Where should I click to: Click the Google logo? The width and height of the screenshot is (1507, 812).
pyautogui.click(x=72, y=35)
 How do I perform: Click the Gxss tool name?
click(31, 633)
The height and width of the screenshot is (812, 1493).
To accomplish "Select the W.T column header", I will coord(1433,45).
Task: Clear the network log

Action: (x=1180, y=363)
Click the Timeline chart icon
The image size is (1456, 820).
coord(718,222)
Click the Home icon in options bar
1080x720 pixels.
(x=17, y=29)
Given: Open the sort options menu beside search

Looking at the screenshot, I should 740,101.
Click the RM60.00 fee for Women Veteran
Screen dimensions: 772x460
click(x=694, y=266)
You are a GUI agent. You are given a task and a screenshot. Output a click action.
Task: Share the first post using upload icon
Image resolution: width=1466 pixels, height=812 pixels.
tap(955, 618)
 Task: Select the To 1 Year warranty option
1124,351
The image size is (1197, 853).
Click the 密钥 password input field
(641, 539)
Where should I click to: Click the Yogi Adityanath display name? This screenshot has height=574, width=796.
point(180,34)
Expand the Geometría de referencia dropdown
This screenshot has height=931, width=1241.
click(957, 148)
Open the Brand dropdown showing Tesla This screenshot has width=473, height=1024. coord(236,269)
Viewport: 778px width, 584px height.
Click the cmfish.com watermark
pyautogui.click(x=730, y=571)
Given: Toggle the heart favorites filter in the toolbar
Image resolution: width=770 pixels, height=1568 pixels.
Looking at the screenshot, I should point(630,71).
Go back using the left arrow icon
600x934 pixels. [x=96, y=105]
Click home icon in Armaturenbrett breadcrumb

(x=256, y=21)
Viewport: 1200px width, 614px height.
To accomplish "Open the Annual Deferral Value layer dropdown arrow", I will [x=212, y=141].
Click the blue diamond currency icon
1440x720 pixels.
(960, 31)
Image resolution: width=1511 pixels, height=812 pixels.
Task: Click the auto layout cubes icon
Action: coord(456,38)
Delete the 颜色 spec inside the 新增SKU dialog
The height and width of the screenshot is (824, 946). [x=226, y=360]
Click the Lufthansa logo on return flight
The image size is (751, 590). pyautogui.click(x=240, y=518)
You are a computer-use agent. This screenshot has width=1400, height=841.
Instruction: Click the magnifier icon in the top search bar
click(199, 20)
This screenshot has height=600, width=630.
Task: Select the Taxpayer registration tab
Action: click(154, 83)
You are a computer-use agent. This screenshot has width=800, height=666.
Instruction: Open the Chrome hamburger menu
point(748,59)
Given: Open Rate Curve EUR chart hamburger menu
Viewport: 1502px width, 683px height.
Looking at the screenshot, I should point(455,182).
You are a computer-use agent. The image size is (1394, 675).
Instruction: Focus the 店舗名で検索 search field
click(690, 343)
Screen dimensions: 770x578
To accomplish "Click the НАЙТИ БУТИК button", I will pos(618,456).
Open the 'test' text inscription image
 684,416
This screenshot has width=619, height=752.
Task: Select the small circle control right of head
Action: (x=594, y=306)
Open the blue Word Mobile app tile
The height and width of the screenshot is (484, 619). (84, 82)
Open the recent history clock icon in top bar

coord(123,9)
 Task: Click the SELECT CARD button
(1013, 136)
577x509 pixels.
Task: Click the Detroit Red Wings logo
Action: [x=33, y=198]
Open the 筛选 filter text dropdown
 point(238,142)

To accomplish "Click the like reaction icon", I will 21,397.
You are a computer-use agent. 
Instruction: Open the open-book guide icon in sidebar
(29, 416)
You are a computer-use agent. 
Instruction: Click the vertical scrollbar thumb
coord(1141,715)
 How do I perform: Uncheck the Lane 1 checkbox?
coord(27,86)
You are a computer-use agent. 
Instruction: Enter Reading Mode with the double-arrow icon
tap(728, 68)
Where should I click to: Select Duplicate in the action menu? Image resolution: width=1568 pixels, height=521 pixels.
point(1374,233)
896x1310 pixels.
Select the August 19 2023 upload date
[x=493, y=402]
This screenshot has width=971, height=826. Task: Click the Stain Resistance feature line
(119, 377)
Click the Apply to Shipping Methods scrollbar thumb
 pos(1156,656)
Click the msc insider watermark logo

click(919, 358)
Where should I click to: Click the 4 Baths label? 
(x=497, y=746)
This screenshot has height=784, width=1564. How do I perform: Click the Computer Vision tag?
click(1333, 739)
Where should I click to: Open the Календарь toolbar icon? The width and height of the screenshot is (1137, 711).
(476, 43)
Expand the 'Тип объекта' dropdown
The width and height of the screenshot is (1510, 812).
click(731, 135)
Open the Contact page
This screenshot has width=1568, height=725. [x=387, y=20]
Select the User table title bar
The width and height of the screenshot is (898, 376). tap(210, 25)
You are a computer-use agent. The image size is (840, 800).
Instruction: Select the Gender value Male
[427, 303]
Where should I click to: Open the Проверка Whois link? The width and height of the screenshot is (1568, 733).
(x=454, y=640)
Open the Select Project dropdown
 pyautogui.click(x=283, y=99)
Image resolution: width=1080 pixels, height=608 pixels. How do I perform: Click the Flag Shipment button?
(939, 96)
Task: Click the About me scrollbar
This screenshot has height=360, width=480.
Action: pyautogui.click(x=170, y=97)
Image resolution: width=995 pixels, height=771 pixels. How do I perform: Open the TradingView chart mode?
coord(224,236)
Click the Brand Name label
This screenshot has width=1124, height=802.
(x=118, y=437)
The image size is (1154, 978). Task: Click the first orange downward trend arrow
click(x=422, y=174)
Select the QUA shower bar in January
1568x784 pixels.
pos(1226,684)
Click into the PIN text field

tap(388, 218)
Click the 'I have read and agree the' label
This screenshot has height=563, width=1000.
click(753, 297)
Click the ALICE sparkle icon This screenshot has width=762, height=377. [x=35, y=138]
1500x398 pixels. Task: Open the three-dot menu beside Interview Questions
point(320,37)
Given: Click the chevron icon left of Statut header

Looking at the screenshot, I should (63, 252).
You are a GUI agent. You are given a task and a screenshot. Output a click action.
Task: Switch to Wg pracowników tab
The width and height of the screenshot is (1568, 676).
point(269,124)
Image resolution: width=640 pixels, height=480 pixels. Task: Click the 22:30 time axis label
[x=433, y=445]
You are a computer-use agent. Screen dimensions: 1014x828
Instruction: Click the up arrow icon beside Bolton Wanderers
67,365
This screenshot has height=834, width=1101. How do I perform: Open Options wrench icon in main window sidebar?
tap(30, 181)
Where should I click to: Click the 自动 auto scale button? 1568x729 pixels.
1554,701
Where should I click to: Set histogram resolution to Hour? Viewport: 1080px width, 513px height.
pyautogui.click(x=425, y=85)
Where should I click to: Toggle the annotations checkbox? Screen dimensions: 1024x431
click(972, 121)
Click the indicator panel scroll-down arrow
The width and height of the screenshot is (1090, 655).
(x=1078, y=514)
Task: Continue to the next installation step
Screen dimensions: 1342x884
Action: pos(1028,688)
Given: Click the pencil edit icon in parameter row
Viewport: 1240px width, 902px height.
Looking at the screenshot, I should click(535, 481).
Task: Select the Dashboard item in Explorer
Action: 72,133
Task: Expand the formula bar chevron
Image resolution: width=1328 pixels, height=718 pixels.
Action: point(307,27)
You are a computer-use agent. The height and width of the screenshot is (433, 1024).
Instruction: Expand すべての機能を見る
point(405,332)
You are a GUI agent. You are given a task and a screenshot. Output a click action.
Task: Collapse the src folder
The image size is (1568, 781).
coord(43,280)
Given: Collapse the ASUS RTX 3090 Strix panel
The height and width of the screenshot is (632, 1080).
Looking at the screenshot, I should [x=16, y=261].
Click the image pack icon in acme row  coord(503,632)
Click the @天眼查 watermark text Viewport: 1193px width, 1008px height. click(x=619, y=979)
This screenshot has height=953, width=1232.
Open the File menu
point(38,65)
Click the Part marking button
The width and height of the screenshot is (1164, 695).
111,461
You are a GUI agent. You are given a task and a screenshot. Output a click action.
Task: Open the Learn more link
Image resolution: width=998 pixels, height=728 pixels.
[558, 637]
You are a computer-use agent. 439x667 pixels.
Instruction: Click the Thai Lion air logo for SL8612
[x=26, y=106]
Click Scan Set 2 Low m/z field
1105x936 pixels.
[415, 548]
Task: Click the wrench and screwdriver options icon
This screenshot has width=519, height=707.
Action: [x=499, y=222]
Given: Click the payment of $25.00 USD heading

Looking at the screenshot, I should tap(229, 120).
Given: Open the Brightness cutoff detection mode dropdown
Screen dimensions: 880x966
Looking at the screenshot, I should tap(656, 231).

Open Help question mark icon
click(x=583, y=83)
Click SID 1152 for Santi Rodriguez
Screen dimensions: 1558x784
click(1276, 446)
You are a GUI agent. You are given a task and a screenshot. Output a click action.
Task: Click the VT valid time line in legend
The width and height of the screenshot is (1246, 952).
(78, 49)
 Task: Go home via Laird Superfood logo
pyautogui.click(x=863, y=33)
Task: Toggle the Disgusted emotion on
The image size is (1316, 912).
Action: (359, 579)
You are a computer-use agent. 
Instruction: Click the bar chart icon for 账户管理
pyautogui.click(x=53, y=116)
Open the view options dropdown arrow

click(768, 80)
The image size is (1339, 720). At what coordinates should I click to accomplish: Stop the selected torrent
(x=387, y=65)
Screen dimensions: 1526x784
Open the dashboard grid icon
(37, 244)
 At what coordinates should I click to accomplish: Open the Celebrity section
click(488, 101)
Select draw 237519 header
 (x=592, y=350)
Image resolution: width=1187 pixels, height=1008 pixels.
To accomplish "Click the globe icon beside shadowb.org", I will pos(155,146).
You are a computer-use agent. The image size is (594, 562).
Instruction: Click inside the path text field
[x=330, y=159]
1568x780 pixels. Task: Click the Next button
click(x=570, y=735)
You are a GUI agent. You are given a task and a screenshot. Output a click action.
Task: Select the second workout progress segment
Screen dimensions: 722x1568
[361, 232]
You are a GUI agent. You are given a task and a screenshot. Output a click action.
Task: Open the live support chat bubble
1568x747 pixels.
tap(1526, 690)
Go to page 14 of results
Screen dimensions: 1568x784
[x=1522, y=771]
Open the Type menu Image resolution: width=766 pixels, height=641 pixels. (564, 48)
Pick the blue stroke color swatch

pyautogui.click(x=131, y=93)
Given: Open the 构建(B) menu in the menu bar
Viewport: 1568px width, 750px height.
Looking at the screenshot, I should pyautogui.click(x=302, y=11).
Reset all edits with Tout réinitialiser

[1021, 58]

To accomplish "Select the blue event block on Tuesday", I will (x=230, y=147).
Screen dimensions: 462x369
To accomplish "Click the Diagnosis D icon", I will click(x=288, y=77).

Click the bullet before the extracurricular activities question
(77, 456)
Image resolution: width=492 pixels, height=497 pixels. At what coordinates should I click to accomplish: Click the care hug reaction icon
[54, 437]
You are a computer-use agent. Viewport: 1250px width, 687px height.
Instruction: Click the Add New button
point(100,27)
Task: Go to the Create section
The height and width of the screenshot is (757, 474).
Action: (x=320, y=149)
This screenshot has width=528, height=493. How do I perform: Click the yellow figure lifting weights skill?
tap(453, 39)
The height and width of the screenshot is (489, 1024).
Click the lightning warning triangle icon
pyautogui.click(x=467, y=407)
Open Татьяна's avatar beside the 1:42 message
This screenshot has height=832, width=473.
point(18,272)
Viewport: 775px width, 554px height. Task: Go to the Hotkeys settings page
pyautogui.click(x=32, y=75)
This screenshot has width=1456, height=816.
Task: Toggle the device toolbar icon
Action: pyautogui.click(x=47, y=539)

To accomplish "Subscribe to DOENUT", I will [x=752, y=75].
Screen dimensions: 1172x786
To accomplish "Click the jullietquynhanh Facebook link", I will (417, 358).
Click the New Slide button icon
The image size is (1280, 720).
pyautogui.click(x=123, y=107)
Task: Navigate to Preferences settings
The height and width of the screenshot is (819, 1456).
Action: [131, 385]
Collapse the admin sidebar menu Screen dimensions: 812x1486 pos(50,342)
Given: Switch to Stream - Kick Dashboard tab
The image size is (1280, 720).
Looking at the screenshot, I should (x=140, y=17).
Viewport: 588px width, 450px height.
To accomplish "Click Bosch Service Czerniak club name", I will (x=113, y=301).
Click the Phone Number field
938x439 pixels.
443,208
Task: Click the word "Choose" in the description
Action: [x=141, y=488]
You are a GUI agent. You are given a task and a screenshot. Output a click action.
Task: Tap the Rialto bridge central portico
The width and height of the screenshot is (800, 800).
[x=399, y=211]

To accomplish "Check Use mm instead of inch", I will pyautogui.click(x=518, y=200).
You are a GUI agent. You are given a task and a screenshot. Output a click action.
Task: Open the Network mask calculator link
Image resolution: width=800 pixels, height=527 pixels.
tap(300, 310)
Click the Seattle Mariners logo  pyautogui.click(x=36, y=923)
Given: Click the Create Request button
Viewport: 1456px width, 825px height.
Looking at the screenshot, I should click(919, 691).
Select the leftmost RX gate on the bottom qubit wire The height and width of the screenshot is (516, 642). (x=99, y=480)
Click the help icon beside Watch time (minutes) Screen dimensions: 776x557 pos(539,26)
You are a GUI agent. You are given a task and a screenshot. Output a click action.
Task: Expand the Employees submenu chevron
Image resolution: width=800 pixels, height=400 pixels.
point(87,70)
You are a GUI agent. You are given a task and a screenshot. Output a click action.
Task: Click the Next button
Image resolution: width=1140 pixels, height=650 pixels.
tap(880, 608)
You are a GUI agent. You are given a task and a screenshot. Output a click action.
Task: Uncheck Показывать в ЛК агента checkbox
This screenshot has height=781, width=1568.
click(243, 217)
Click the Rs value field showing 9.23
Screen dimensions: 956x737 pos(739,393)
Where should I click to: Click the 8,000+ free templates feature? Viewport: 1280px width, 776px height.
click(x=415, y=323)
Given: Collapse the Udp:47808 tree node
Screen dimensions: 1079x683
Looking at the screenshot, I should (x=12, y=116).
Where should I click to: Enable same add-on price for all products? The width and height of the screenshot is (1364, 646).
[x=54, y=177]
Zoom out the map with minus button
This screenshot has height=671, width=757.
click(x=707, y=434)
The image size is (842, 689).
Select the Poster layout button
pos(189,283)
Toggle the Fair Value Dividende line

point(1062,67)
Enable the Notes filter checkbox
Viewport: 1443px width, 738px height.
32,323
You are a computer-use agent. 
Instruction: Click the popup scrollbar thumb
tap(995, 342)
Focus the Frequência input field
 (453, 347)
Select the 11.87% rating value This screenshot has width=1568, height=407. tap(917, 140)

* EXERCISE REQUIREMENTS *
Please write out exactly the lines from the start of the data through the line that contains "Task: Share the first post using upload icon", both ends included, and nothing else.

* RESULT BELOW *
Where should I click to: Click the Google logo? The width and height of the screenshot is (1507, 812).
pyautogui.click(x=72, y=35)
 How do I perform: Click the Gxss tool name?
click(31, 633)
The height and width of the screenshot is (812, 1493).
To accomplish "Select the W.T column header", I will coord(1433,45).
Task: Clear the network log

Action: (x=1180, y=363)
Click the Timeline chart icon
The image size is (1456, 820).
coord(718,222)
Click the Home icon in options bar
1080x720 pixels.
(x=17, y=29)
Given: Open the sort options menu beside search

Looking at the screenshot, I should 740,101.
Click the RM60.00 fee for Women Veteran
Screen dimensions: 772x460
click(x=694, y=266)
You are a GUI agent. You are given a task and a screenshot. Output a click action.
Task: Share the first post using upload icon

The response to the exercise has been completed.